» **Excerpt provided**

════

The most convenient distraction of India’s Red Scare has been that the beneficiaries of the military occupation of the forests and attendant terra nullius are corporations. The Maoist heartland coincides with the mining heartland. In the words of the prime minister: “if Left Wing extremism continues to flourish in important parts of our country which have tremendous natural resources of minerals and other precious things, that will certainly affect the climate for investment.”

The area has been slated for more than 300 tax-and-labour-law-free special economic zones. Corporations have signed 650 billion rupees worth of memorandums of understanding for resource extraction (imagine this: the value of bauxite ore, just one of the 28 precious minerals, is valued at almost $6 trillion), and infrastructure development such as dams and power plants. A Ministry of Rural Development report has termed it “the biggest grab of tribal lands after Columbus”.

In her most recent essay, Arundhati Roy writes: “The Maoists are not the only ones who seek to depose the Indian State. It’s already been deposed several times by Hindu fundamentalism and economic totalitarianism....Almost from the moment India became a sovereign nation, it turned into a colonial power, annexing territory, waging war.”

════

» **Questions**
(1) According to the passage about India's Maoist heartland and mining, how many special economic zones is the area slated for?
(2) Continue the passage on India's Maoist heartland and mining from the point where it stops.

[Stored records]
════

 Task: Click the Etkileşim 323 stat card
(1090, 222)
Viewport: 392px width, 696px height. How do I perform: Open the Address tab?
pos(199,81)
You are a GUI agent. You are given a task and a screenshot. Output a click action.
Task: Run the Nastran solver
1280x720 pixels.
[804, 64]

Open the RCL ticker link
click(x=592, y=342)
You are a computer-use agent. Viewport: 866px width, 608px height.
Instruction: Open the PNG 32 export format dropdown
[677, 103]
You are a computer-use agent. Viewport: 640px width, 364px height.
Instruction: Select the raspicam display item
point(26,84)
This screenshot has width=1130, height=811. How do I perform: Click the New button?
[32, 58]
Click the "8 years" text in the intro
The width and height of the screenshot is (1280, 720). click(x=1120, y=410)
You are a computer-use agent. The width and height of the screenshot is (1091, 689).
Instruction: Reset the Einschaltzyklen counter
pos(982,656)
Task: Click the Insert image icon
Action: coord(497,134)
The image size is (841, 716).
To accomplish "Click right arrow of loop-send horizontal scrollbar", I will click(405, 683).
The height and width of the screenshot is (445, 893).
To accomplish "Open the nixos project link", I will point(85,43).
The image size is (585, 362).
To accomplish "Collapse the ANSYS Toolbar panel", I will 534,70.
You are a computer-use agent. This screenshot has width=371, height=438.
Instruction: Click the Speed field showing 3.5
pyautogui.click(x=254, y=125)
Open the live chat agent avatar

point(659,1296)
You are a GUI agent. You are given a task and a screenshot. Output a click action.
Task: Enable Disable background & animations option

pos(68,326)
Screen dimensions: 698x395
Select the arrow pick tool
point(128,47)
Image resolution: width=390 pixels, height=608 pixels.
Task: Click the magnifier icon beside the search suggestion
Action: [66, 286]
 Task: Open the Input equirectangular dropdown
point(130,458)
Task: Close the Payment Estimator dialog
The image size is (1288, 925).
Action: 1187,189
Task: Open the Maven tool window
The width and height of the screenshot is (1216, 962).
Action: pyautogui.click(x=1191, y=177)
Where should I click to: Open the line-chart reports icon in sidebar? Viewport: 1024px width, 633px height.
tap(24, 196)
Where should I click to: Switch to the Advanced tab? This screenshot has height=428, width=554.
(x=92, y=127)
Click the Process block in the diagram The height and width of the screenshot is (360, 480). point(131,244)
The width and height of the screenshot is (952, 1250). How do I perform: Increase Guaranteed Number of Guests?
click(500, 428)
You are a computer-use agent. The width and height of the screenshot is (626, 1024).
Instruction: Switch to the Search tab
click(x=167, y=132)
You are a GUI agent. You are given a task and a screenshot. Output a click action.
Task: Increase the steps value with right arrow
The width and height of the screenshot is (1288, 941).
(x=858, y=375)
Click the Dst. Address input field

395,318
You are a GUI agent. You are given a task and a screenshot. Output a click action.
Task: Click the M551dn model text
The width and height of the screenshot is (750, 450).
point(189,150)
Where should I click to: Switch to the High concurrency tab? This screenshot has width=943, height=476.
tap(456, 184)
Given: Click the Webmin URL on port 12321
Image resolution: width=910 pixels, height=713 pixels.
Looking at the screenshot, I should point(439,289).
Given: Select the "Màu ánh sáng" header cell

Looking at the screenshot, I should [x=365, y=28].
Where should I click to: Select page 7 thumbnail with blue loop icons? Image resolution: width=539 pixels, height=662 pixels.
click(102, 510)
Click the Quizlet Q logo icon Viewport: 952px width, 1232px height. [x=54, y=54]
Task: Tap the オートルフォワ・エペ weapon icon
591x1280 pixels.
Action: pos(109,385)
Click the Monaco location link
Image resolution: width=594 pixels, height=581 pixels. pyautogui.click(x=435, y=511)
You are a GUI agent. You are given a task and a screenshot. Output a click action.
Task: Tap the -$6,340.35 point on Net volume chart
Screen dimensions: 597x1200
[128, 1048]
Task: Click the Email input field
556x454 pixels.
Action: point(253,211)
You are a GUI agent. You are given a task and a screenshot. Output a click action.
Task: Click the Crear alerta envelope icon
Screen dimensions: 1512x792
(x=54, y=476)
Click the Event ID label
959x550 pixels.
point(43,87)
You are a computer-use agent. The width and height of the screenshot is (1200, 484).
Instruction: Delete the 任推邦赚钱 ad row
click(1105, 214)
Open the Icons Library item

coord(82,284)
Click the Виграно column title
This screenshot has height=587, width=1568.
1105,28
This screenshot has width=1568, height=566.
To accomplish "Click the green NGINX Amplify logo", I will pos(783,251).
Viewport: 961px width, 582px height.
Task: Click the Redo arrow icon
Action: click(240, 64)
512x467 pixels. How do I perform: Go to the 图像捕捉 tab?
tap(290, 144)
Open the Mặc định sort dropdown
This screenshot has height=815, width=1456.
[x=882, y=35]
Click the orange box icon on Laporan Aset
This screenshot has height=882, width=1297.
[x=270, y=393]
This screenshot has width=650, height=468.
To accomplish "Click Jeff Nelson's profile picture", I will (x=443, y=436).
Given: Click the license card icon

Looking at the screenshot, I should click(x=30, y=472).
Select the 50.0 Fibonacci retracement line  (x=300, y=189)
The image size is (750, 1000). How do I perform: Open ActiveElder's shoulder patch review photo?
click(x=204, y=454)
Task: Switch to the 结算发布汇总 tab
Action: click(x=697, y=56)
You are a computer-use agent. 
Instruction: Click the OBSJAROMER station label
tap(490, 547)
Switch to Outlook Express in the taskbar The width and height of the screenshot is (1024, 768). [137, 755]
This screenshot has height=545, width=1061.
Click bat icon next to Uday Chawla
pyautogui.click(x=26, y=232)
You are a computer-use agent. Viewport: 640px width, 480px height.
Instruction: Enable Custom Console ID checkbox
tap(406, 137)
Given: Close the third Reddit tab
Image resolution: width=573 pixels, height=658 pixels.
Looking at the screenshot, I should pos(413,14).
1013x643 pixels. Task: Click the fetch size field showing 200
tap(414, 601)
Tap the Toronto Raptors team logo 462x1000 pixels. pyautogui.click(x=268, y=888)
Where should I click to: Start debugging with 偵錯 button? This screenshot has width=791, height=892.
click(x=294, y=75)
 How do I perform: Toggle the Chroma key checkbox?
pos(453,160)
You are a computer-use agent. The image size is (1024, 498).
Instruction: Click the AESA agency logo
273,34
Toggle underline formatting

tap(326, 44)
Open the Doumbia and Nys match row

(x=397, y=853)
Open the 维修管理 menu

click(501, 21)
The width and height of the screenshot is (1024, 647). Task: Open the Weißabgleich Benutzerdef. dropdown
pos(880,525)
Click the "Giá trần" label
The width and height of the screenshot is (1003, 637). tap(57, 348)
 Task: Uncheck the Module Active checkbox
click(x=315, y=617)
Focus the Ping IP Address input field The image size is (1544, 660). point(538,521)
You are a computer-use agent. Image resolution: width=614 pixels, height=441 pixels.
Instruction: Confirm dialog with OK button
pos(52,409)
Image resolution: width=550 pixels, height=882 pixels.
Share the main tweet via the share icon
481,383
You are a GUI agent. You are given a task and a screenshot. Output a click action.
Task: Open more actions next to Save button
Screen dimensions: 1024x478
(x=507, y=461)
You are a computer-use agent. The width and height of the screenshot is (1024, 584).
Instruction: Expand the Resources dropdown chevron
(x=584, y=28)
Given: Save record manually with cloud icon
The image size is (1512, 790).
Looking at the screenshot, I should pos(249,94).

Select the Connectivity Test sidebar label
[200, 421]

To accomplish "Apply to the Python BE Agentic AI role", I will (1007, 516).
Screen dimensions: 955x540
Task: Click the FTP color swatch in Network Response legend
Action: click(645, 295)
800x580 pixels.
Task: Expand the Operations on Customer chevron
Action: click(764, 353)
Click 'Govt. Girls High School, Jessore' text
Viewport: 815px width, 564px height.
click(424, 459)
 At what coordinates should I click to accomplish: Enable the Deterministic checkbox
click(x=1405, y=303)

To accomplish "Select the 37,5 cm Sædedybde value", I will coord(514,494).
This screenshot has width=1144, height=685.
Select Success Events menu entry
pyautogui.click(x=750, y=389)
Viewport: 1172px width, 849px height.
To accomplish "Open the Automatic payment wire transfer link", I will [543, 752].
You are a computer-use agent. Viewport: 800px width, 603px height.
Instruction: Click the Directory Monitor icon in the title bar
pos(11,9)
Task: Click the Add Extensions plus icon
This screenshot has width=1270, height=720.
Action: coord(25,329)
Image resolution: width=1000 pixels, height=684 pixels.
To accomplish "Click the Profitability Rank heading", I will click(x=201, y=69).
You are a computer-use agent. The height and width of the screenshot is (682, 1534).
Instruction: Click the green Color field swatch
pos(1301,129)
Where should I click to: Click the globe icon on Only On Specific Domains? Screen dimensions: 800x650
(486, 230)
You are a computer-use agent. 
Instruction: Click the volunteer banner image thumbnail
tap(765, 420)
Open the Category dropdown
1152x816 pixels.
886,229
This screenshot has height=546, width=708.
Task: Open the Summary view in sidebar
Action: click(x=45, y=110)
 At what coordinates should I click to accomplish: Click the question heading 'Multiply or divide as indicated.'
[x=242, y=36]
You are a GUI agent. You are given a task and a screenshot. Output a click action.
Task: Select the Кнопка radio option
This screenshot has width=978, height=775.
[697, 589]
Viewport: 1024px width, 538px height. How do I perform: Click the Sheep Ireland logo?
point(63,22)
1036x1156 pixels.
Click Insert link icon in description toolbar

════

» **Task results**
(1) More than 300.

(2)
There is now a complaint against Roy under the Chhattisgarh Special Public Security Act. Outrageous but not as gruesome as the arrests, police shootings, and in-custody torture of non-Naxal activists including doctors and journalists. Yet another purpose of Green Hunt emerges: quelling any dissent by brandishing the conveniently exaggerated “Maoist sympathizer” catch-phrase. Like the other democratic oases U.S. and Israel, Enemies are necessary (and easily drummed-up post-9/11) to justify military crackdowns, corporate looting, and human rights violations.

Still, rural resistance is declaring Jaan denge par jameen nahin denge (We’ll give our lives, but never our land) and mobilizations across the country are reaffirming the demand jal, jangal, jameen (water, land, livelihood). A communique from the Kenddungri Panchyat in West Bengal reads: “You distribute a few crumbs amongst us, the poor, and then hang the label ”˜development’. Every 300 out of 1000 adivasi children die before the age of five. If we call this your silent terrorism would that be wrong? We regard as a new independence our power to stand up united and resist.”

The human rights network Sanhati has drafted a proposal calling for negotiations upon the cessation of police-paramilitary actions and cancellation of development projects. A recently concluded Independent People’s Tribunal on Land Acquisition, Resource Grab, and Operation Green Hunt released comprehensive recommendations including: immediate termination of Green Hunt; ending all compulsory acquisition of land and forced displacement; publicly releasing details of all memorandums of understanding; and transforming to a sustainable model based on local agrarian economies instead of extractive industries.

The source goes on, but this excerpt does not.